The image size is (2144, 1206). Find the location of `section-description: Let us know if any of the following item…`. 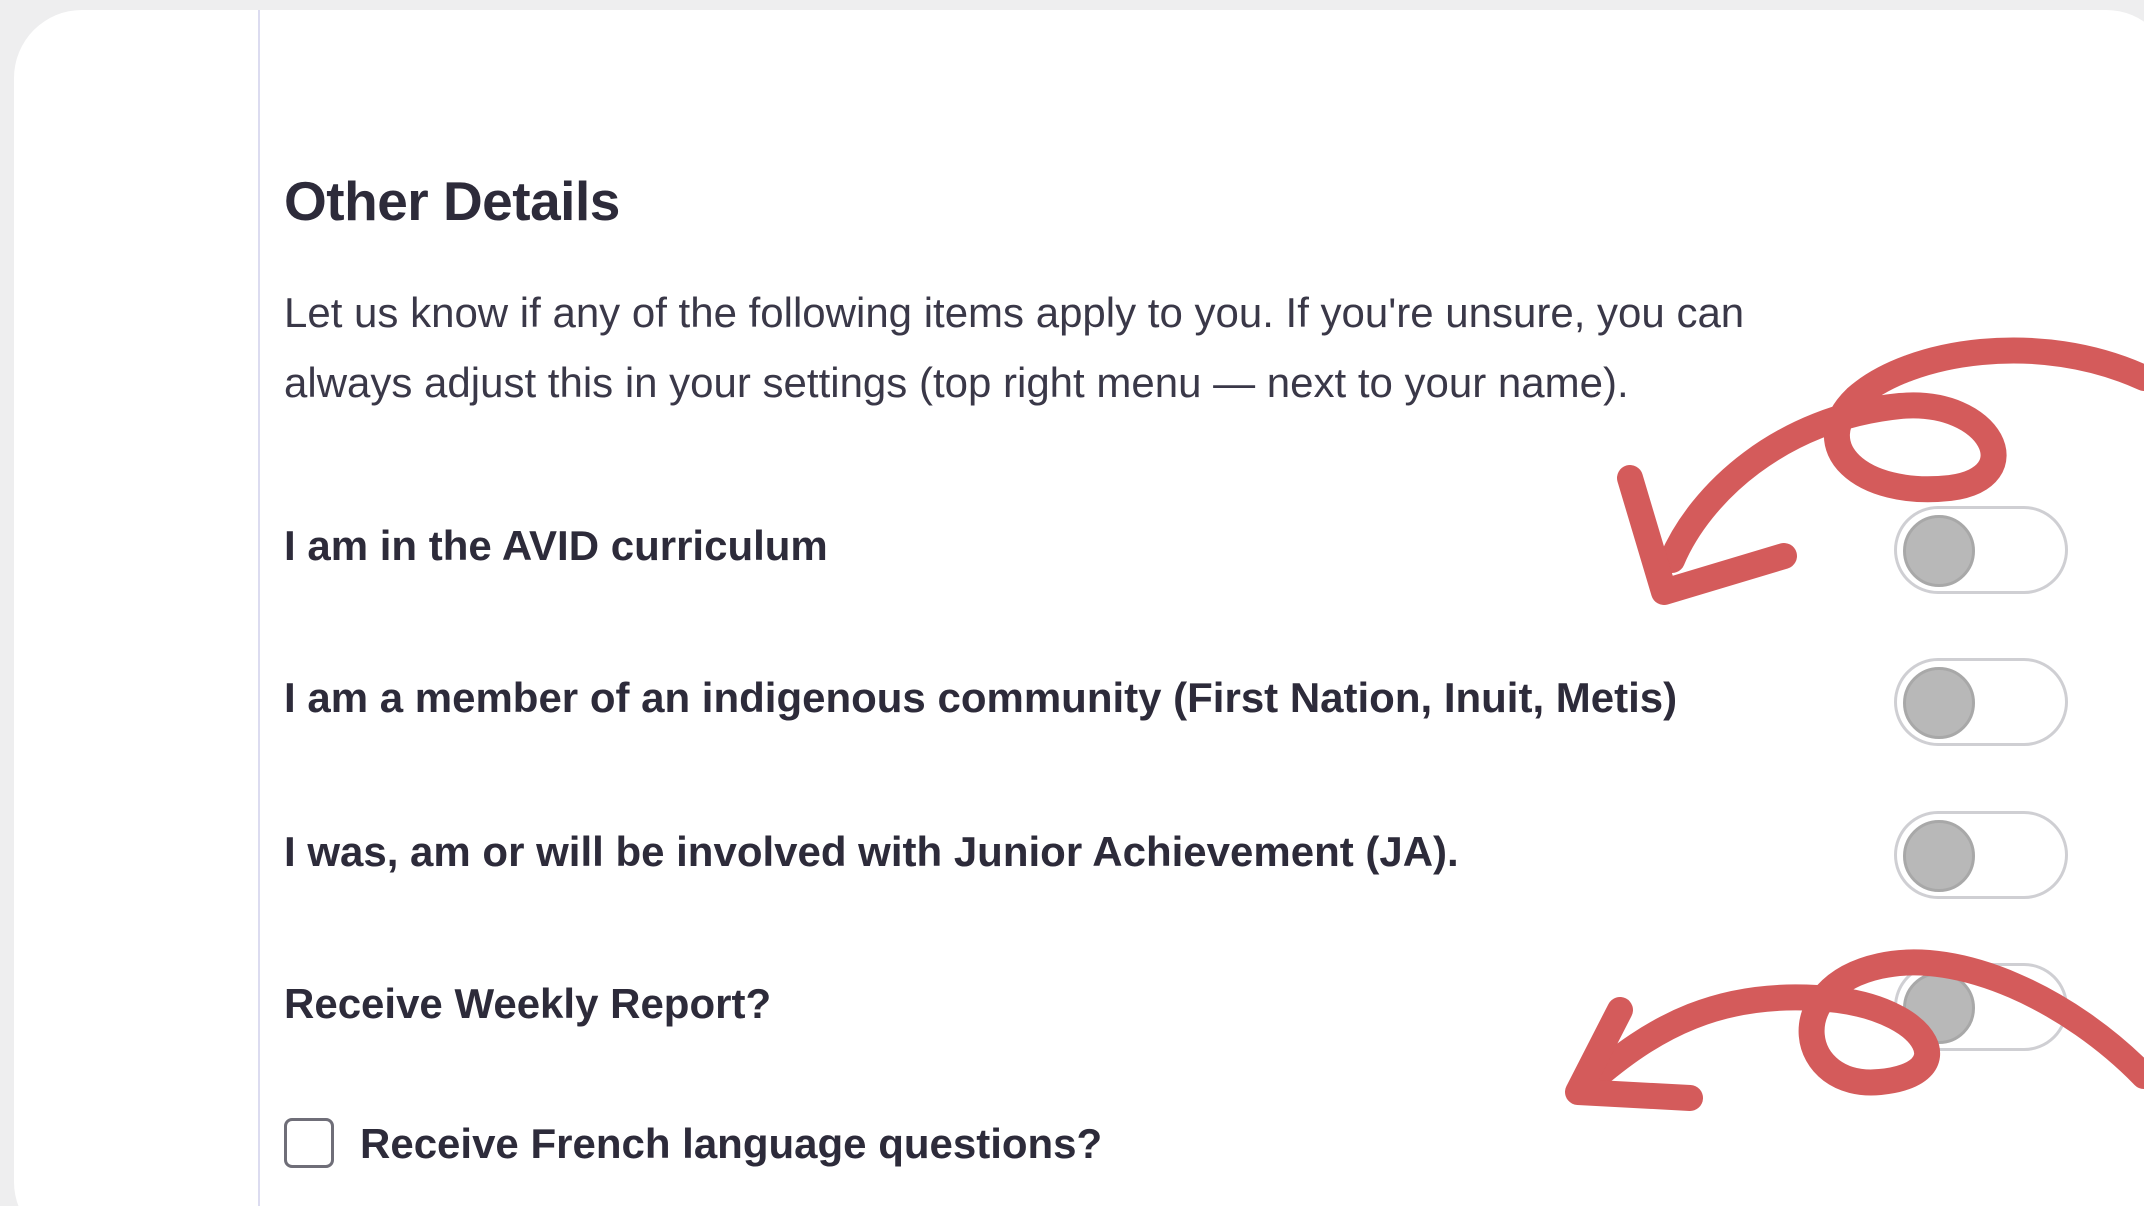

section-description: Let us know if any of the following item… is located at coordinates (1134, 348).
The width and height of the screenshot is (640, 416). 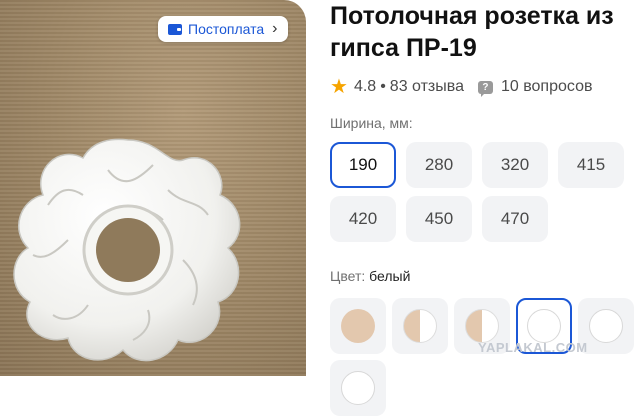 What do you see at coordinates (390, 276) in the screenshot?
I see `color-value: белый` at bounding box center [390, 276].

...

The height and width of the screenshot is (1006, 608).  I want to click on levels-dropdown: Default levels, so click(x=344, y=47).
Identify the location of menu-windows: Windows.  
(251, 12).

* * *

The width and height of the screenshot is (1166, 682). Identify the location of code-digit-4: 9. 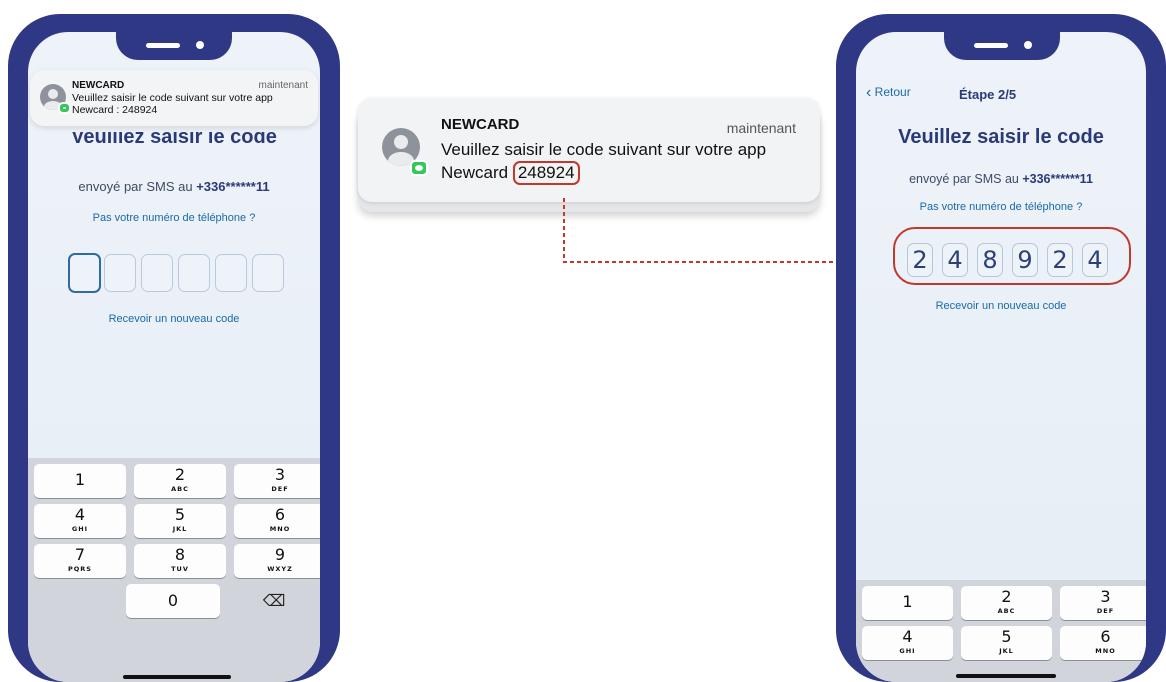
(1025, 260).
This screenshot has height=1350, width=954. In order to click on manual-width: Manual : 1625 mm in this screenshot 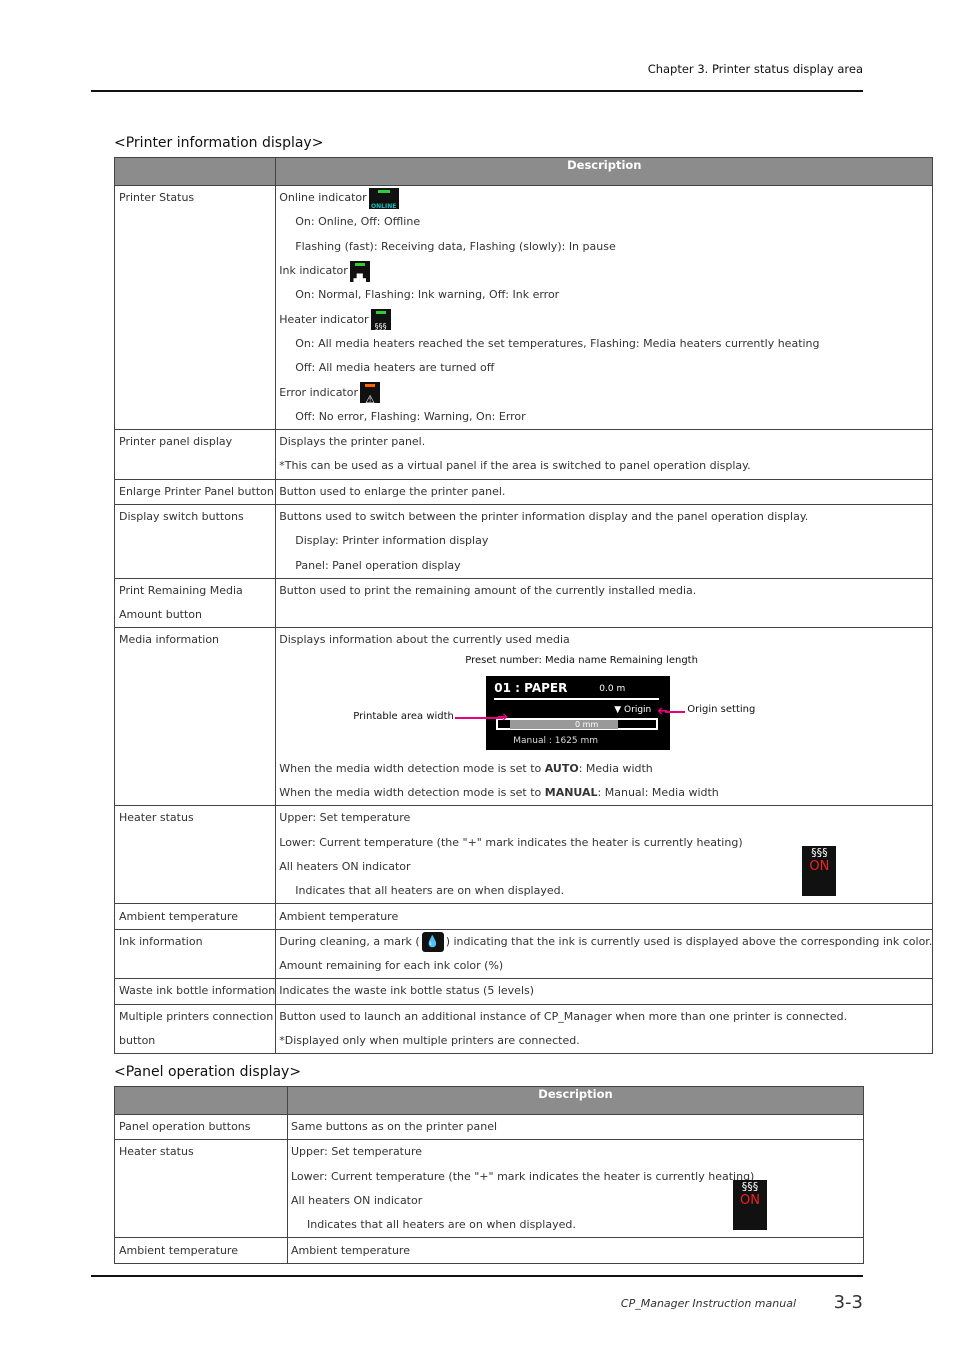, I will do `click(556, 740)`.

**INSTRUCTIONS TO FOLLOW**.
Return the lines of the listing word for word, beginning with the line containing "The image size" and continuing through the line containing "coordinates (1134, 348).", both included. Leave out the pictures.

**OUTPUT BELOW**.
The image size is (2144, 1206). Find the location of `section-description: Let us know if any of the following item…`. 

section-description: Let us know if any of the following item… is located at coordinates (1134, 348).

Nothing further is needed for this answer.